Across the way stands the new Kazerne Dossin Memorial, Museum and Documentations Centre on Holocaust and Human Rights built in 2012, its pathway marked by a parade of towering poles with banners showing faces of people. Upon entering the building – where a three-storey interior wall shows more than 18,000 faces of lost Mechelen residents, along with spaces for people to add missing pictures – visitors learn the grave consequences of complicit bystanders who “followed orders” and the worth of valiant activists who formed the Jewish resistance. 

When the Nazis organized the Association of Jews in Belgium (AJB) to summon Jews on the pretext of compulsory mobilization of labour, and subsequently started forced roundups in 1942, Antwerp’s mayor co-operated but the mayor of Brussels resisted commands and some districts refused to enforce the wearing of the yellow Magen David. 

Kazerne Dossin’s exhibits, artifacts, cartoons, sculptures and videos speak of global concerns, among them issues of refugees, Chinese dissidents, genocide in Africa and Armenia, as well as discrimination based on race, gender and sexuality. 

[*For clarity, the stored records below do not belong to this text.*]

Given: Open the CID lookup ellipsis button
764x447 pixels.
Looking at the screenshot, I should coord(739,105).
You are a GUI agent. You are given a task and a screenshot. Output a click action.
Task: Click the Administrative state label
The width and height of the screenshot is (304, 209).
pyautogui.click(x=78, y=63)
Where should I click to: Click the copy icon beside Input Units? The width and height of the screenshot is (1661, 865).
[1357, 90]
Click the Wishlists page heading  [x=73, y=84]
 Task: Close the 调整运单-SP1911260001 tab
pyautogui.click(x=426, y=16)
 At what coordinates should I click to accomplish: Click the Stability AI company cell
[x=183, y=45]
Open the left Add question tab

Beyond the museum’s solemn stature, Mechelen is delightful to explore, its river boardwalk, main squares and cafés lively with a cosmopolitan mix of people whose chatter mingled English, French and Flemish dialects, all reflecting a peaceful sense of integration. Wandering through a labyrinth of narrow streets, I arrived at a market that seemed a world unto itself: most of the merchants and shoppers had olive-coloured skin and spoke a different language; the women wore headscarves. 

My guide explained, “These are Muslims from Morocco who live in clusters scattered throughout Belgium. They dominate our Sunday market.” Imbibing the scenes and scents as I strolled among the stalls, I felt comfortable, with no sense foreboding the events of today. 

Mechelen may not headline itineraries for people eager to experience Belgium’s resplendent historic sights and new museums in Brussels and Antwerp, the poignant war commemorative sites in Ypres, the scenic canal-side enclaves of Ghent and Bruges, or the gorgeous Ardennes wilderness, but it’s worth a side trip for Kazerne Dossin.